**What to produce:** One number should be the full reply: how many lines of the material below contain "will".

**Data supplied:**

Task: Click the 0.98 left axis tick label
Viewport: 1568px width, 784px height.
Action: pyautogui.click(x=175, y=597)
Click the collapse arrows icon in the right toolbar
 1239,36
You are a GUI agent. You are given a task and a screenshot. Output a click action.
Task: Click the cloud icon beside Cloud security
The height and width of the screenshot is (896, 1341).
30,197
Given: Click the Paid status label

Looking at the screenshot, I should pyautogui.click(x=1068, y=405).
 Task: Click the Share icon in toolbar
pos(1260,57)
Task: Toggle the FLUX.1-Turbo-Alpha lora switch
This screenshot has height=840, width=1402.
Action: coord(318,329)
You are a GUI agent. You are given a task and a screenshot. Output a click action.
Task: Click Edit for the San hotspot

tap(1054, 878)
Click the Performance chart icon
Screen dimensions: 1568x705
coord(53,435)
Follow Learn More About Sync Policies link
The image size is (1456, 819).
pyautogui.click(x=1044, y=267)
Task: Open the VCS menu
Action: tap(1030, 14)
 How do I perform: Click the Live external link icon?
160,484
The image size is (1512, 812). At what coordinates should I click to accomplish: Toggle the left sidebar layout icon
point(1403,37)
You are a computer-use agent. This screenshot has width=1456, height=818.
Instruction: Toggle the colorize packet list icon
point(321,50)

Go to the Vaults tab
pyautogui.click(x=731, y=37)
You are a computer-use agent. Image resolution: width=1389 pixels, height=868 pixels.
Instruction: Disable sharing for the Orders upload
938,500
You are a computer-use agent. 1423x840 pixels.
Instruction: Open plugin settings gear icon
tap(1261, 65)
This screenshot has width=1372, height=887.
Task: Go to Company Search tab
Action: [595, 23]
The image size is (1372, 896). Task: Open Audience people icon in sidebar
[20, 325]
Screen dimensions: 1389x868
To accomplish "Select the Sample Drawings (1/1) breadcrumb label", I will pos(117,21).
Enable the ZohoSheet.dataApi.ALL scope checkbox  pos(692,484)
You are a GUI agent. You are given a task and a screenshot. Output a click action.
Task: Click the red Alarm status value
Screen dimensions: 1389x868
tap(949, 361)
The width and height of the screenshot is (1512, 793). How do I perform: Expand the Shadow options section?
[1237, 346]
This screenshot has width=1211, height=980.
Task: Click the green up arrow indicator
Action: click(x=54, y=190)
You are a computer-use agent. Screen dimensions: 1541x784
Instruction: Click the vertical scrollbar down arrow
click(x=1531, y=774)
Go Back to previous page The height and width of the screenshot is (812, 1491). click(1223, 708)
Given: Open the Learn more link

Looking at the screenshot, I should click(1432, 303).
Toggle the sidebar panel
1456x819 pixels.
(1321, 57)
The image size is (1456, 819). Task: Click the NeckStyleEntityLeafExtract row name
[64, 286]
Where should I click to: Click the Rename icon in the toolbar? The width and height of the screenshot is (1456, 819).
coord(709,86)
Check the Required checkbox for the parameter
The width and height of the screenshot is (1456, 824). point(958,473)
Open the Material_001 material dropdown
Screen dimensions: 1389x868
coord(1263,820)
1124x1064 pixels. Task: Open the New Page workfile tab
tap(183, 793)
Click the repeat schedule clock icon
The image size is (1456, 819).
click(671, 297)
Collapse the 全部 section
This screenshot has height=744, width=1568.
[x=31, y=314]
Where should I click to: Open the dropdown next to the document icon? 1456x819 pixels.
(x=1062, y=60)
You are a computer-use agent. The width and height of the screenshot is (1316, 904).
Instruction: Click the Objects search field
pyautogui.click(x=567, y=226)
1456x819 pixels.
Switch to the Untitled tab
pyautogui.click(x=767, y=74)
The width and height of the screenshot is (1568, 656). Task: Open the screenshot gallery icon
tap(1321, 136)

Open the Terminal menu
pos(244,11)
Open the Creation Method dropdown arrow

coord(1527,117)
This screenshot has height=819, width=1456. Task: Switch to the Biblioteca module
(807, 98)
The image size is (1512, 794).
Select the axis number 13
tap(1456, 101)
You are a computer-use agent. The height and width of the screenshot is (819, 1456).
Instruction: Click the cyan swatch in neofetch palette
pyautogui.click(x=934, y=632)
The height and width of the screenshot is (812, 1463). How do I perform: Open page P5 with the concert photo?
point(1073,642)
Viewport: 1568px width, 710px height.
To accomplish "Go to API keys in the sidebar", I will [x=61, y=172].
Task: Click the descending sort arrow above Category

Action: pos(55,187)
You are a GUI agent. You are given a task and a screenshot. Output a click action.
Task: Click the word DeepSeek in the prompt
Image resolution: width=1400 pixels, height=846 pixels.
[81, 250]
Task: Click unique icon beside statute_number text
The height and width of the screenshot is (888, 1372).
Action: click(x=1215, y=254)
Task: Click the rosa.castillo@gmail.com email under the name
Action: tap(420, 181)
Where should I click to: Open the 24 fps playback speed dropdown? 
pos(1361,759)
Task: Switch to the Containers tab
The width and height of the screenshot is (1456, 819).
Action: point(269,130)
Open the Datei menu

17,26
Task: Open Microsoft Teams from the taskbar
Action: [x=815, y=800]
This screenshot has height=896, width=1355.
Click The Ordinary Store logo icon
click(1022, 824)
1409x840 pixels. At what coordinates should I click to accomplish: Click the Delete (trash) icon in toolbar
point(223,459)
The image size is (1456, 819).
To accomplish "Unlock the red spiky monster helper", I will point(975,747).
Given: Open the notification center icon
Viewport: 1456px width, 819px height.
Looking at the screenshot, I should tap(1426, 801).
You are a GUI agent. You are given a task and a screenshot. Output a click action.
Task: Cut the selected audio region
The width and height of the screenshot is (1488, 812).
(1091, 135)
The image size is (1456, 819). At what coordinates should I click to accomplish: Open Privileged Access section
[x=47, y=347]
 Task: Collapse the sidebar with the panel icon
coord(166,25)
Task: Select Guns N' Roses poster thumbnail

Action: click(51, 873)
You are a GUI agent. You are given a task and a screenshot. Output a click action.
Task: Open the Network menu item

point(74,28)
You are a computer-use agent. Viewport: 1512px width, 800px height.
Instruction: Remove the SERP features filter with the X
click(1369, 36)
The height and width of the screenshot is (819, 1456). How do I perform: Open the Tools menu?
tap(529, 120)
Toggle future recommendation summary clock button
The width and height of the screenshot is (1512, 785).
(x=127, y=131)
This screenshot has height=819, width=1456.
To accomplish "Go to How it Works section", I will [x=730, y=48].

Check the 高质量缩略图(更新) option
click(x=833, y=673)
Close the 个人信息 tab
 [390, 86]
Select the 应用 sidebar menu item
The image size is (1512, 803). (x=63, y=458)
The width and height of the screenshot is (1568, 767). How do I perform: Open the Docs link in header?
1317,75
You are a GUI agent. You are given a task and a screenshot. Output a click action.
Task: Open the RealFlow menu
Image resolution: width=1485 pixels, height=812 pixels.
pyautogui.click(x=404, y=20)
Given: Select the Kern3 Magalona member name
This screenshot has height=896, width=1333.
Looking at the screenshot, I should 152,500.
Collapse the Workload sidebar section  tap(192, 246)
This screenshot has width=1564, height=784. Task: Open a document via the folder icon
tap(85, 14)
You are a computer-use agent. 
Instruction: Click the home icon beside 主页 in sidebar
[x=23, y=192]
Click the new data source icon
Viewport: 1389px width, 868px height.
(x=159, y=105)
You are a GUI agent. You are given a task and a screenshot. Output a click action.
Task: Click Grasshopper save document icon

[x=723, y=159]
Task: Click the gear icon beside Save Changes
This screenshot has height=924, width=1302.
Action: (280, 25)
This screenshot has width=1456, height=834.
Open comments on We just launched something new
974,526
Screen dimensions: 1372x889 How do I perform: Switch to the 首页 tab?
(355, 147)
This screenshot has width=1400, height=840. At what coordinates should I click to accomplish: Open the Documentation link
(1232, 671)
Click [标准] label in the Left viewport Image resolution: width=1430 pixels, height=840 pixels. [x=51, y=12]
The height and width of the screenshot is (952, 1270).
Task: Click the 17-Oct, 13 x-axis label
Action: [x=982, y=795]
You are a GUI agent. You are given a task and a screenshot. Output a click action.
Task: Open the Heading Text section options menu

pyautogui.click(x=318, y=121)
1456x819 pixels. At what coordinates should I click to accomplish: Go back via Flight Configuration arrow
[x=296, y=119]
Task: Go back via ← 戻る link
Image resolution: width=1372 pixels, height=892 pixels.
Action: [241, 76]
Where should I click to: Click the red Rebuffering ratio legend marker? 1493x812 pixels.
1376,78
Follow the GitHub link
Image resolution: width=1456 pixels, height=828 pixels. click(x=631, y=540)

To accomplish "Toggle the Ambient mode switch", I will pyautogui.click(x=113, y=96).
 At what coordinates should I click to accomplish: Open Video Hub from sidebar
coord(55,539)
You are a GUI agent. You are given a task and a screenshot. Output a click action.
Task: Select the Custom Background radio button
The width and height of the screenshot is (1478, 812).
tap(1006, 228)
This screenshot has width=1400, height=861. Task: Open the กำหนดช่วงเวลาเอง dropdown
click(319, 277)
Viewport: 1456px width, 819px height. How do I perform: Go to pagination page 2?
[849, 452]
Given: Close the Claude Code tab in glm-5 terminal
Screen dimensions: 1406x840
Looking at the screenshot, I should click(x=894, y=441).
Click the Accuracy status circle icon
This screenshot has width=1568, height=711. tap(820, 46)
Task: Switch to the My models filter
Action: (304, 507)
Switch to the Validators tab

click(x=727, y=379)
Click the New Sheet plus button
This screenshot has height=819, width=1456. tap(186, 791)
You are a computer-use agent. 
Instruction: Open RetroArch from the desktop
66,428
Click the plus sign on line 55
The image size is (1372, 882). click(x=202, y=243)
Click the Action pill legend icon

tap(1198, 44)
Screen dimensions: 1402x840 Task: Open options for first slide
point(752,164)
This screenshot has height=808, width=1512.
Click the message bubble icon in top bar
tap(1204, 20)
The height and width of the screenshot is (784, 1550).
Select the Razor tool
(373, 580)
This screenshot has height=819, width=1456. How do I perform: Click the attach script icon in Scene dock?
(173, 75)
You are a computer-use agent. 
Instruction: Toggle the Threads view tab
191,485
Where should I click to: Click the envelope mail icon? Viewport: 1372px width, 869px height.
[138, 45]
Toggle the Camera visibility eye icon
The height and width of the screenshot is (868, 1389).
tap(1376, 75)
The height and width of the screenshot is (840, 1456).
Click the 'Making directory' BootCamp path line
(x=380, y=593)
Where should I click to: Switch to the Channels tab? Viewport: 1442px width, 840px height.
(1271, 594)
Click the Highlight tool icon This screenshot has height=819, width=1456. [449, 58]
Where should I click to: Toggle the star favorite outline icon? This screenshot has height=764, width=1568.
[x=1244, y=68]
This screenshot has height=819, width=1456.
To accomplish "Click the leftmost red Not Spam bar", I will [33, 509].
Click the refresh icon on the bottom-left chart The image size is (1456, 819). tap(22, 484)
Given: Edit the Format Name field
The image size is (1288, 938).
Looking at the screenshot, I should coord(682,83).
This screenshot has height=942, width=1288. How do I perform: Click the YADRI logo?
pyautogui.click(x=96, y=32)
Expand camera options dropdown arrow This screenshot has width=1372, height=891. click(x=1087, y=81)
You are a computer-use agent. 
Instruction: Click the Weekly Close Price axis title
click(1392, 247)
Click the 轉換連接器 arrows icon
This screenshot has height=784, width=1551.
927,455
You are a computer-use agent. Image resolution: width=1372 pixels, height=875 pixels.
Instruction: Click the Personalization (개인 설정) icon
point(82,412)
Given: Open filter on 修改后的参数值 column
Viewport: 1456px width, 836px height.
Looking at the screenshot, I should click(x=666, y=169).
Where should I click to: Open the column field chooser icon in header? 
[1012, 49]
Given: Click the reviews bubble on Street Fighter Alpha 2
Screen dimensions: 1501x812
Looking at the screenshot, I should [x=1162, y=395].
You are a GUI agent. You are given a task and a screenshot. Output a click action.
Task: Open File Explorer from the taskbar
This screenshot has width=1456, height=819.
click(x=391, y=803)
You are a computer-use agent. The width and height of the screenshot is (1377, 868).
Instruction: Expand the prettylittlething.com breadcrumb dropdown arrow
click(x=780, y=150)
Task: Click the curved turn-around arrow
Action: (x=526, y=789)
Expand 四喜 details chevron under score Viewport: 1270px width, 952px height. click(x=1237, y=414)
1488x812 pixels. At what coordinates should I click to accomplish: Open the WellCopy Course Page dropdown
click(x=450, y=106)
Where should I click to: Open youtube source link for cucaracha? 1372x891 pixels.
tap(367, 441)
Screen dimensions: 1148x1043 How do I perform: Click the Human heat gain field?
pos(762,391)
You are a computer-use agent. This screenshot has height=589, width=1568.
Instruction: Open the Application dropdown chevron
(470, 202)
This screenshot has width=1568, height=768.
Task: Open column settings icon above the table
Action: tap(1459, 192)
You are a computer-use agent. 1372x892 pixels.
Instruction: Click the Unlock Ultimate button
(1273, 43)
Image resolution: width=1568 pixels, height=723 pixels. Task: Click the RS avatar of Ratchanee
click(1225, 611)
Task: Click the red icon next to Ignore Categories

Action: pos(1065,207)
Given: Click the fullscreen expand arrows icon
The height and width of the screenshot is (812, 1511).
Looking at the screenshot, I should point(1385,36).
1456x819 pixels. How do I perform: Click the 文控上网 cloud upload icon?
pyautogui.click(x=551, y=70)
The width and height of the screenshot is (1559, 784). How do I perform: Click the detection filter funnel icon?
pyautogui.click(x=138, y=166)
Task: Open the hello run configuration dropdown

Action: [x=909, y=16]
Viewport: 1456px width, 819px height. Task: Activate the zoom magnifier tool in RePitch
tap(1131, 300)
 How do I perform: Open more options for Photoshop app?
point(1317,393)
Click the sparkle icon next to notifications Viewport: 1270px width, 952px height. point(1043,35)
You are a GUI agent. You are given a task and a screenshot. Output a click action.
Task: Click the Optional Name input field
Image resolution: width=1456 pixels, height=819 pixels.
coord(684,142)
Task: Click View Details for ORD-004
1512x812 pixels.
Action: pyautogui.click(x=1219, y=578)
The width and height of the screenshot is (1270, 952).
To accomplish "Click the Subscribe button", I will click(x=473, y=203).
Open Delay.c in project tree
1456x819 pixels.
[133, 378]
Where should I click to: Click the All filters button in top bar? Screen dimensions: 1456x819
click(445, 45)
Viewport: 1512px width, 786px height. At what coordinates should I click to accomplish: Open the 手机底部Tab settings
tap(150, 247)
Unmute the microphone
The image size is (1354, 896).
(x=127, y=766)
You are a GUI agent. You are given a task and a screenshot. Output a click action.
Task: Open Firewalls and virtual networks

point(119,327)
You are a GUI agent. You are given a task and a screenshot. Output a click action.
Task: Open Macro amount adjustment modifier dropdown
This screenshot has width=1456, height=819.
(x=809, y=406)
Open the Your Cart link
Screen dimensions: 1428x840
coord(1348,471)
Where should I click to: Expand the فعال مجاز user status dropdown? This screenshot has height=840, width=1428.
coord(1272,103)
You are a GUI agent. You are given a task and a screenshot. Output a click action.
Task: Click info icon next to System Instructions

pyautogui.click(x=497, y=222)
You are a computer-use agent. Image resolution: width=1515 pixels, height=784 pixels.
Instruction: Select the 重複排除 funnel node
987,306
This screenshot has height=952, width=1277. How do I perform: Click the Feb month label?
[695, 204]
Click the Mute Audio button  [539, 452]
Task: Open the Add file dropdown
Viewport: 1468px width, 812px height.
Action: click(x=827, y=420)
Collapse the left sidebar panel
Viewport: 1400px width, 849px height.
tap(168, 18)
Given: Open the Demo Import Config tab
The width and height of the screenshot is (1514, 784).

**Task response:** 7